If you need an honest view of the state of the world, look at the behaviour of the billionaires. If anyone typifies the human desire to get the fuck away from everybody else, then it’s them. It used to be castles with walls around them. Then it was villas in the Italian hills, or ranches in the vast oases of America. Surely, the only reason that the Burj Khalifa is as high as it is so that the mega-rich can get as far up and away from the rest of humanity as it is possible to be? Never mind that it doesn’t have a working sewage system. The shit is driven away in trucks at ground level, so the rich never have to smell their own excrement. Christ, just think about how far that shit has to fall? Does it come down in frozen chunks? The higher you are, the less shit is falling around you, until you get to the bottom, ground level, where it must pile metres high.

And now, they’re scrambling to get into space.
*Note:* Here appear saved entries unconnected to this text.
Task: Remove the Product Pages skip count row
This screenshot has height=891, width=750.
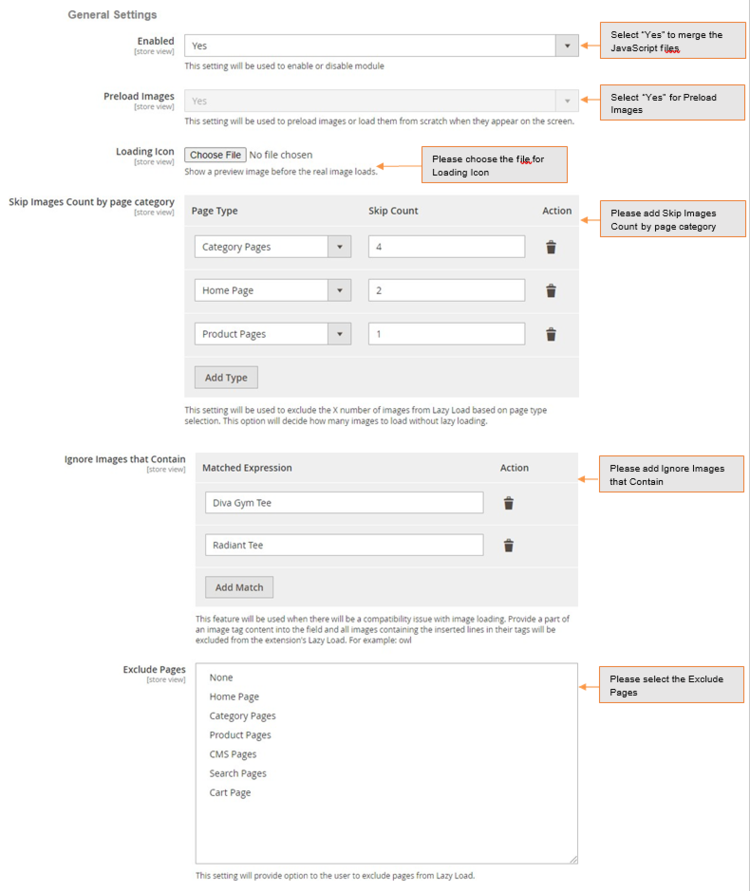Action: pyautogui.click(x=551, y=334)
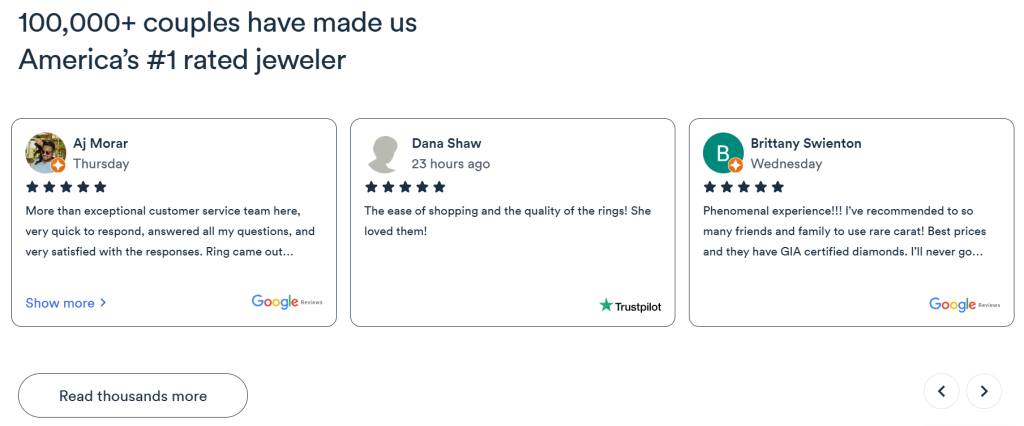Viewport: 1024px width, 426px height.
Task: Click Aj Morar's profile avatar
Action: click(45, 152)
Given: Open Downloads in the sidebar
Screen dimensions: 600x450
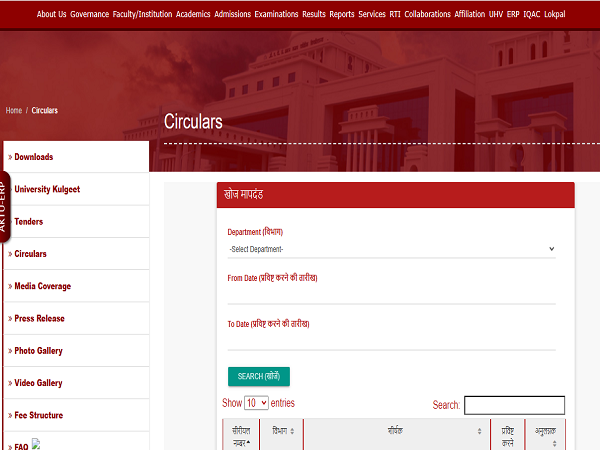Looking at the screenshot, I should (34, 157).
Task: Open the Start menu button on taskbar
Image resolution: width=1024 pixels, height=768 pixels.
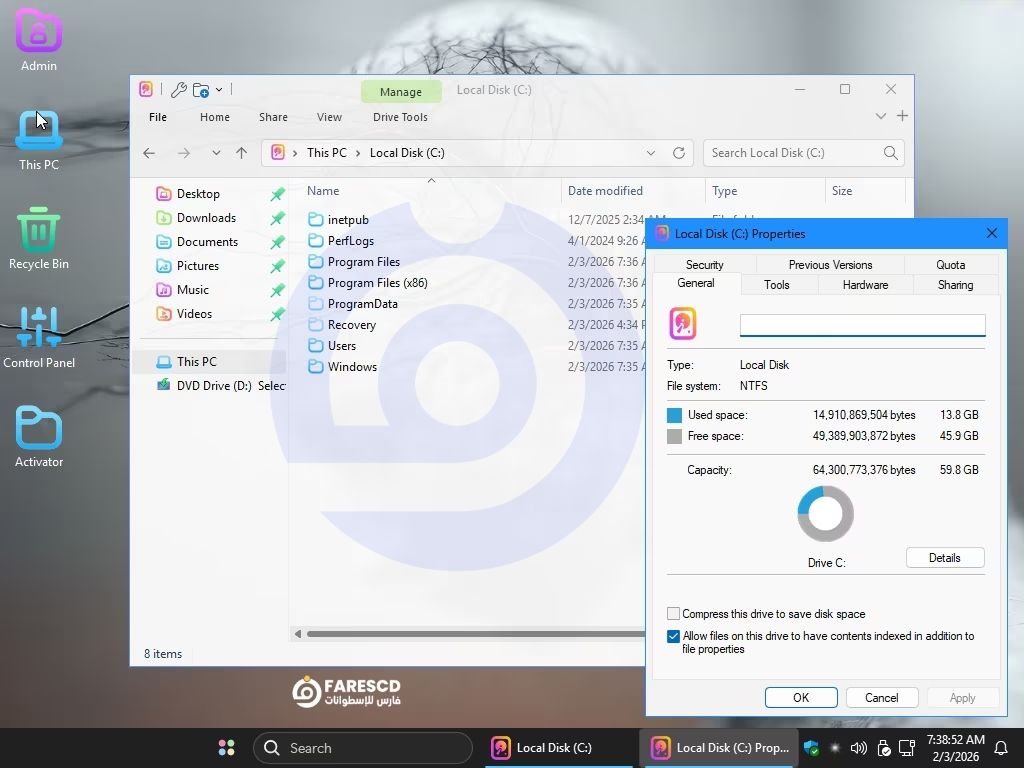Action: click(227, 748)
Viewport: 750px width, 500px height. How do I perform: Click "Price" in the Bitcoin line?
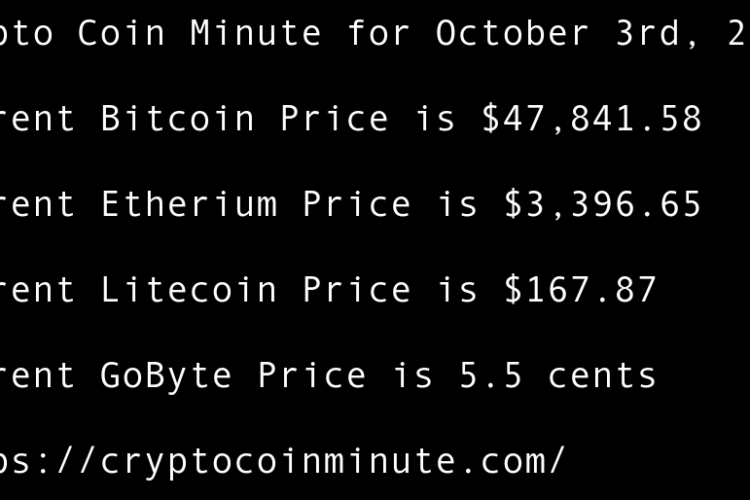334,119
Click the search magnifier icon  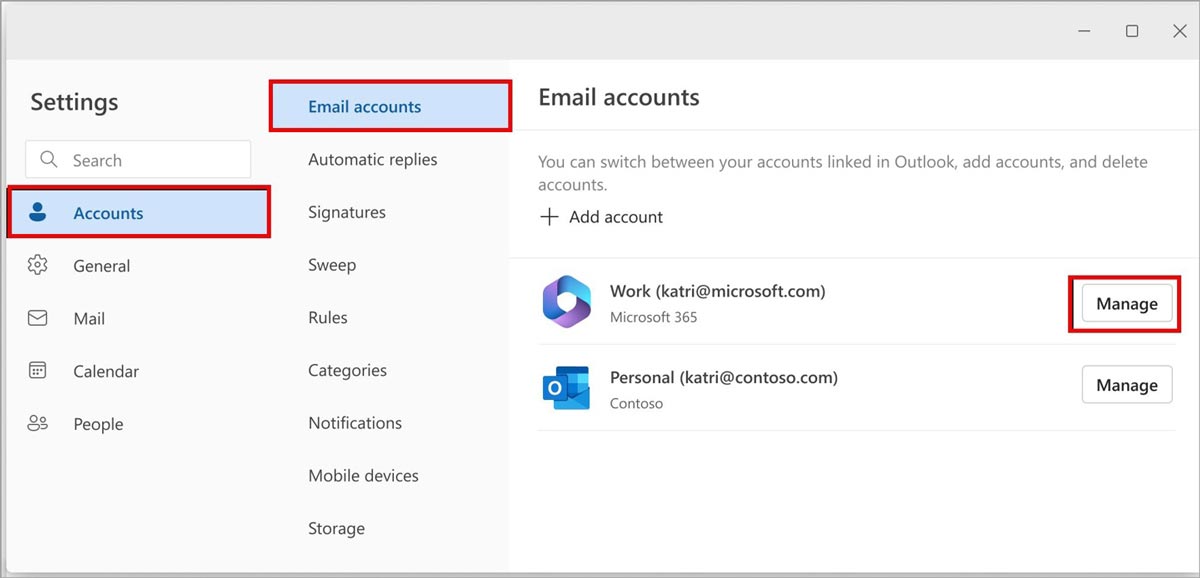coord(48,160)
Of course, it’s all in the interests of the poor, put-upon planet. But I can’t help thinking of Hugo Drax, the Nazi-fied villain of the Bond movie ‘Moonraker’. In the film, Drax builds his own fleet of space shuttles in which he transports the cream of humanity (in his case, the blonde and the beautiful) to a space station. Once there, deadly toxins are released with the intention of wiping out life on Earth so that Drax and his master-race can return and re-populate, only better (and a damn-sight more Caucasian) than before. It’s down to Roger Moore, a female doctor named ‘Goodhead’ and a bunch of American space marines to prevent Armageddon. Any of that sound familiar to you? (Okay – maybe we’re stretching it with the space marines…) And, isn’t Elon Musk the best Bond-baddy name ever?
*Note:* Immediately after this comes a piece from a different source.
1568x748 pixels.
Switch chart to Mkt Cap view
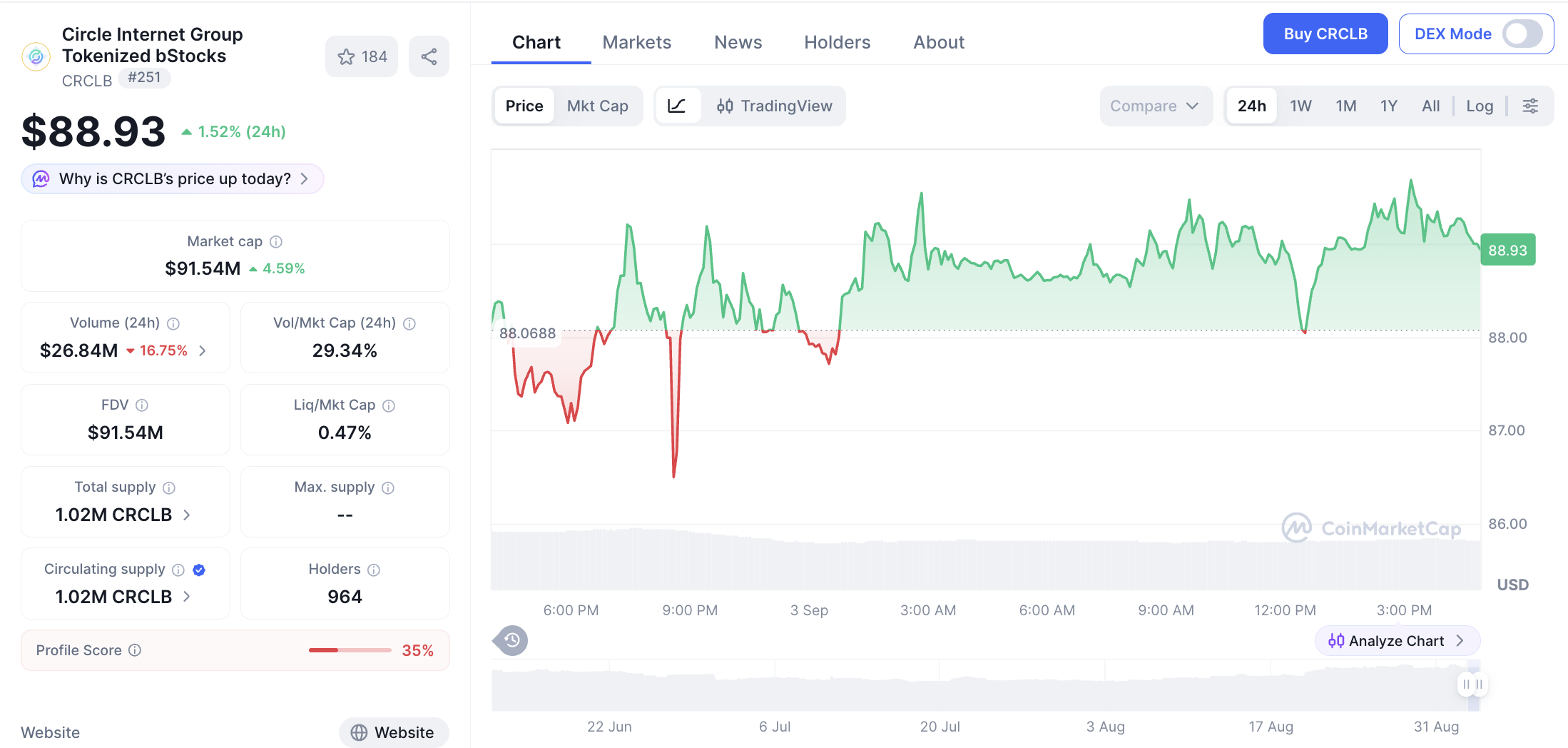[x=597, y=106]
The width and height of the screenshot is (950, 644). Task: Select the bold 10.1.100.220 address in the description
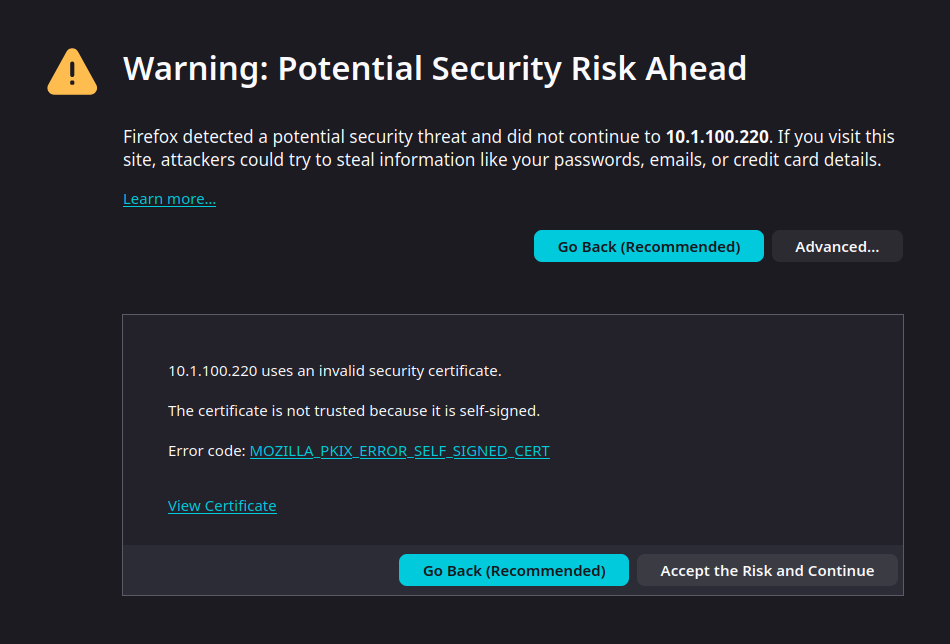pos(718,137)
Jeff Be… er, no, wait, that’s Hugo Drax.

Now, I’m not suggesting that we look to the works of Ian Fleming for hard social commentary but it does seem to be time to exit the planet for the mega-rich. Even Richard Branson, our very own, more cuddly billionaire super-villain, is at it. They all claim to be furthering humanity and they may well be doing just that but who’s going to be going with them into space when all of the Tescos and Aldis are underwater? You? Or that mega-rich arms dealer, whose kids go to school with Bezos’ kids?

So, they’ll get themselves set up comfortably in space to watch as the rest of us sink, or suffocate, or starve, or catch something nasty.

Or maybe, it’ll be something with a more poetic irony that finishes us off. Maybe Jeff Bezos’ golf swing will be the fifth horseman of the apocalypse. Imagine that golf ball he hit off the eighth tee is sent into a wildly spinning trajectory which sends it arcing around the Milky Way, forming its own gravity, assimilating matter, in a huge, broad orbit which eventually brings it home, roughly the size of a small moon, to smash into the Earth.